Be that as it may, I had sorted out some of her stuff in the past, and had given away a handful of clothes. Some books, medical equipment, and her scrubs (some of which featured from Rugrats to Spongebob) were bought by a friend of hers back in 2019, beyond that, everything else remained there.

Certainly, some recent stuff involving my family pushed me towards finally doing it, but regardless, I have finally begun to sort the sheer bulk of her stuff, starting with her clothes. I gave my cousin first dibs on whatever she wanted out of my mom’s closet, and she took a fair share. Others I prepared in bags with the help of my aunt to give away — fast forward a few hours later, and my mother’s closet, which didn’t even had doors nor drawers, is almost empty, and now I have a rather absurd amount of plastic coat hangers that I don’t know what to do with.

The last batch of her remaining clothes in her closet is mostly reserved to someone who really needs them.
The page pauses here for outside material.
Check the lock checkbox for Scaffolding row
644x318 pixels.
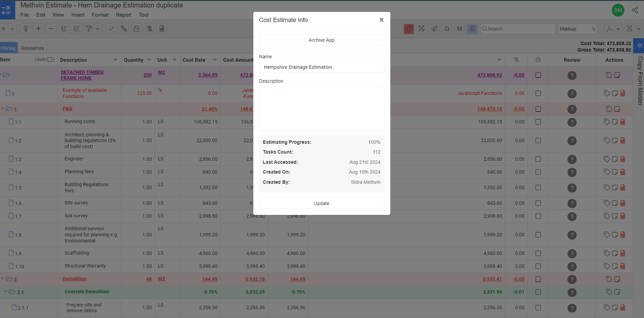click(x=538, y=253)
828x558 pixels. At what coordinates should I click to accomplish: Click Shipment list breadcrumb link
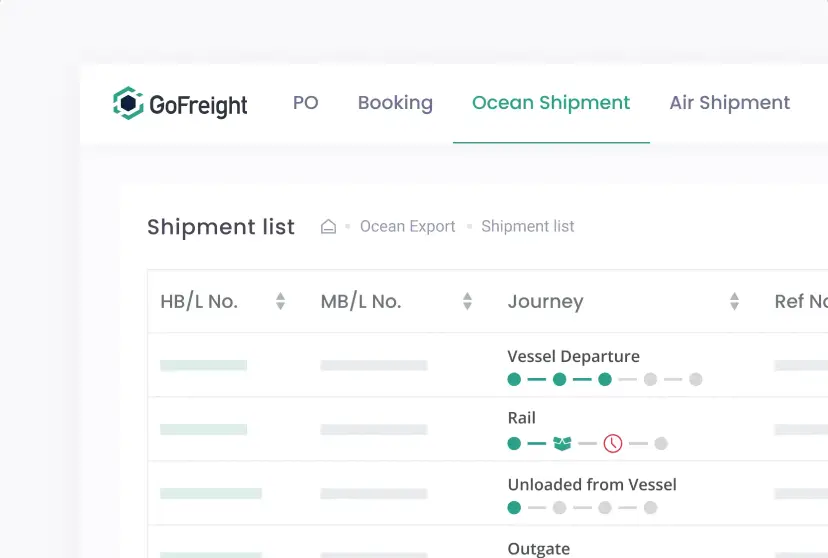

I just have to arrange logistics with either her or her husband to see when either of them can come pick it up.
As for her doctor’s white coats, I don’t know yet, she had her name embroidered on all of them as is customary for doctors to do, so it’s not like I can automatically hand those over, but it’s not something that I can or will take with me, so there’s that.

When it comes to books, my intention is to give those away to any med students. Sure, I could make a quick buck here and there, and I could definitely use the money, but if I can help someone achieve their goal of becoming a doctor (or an anesthesiologist like my mom), then that’s worth more to me than money. That’s probably what I’ll do next once I get some boxes.

I went through a similar situation with her remaining chemotherapy when she passed, sure, I could’ve made a lot of money reselling those pills (thousands of $ even), but I did not because it was not the right thing to do, so I gave those away to someone who needed them for their cancer treatment.

There’s no jewelry to sell or give away, as my mom had already sold all of her stuff between 2016 and 2017, including her doctor’s graduation ring. We needed the money to pay for her chemotherapy and med expenses, as well as food.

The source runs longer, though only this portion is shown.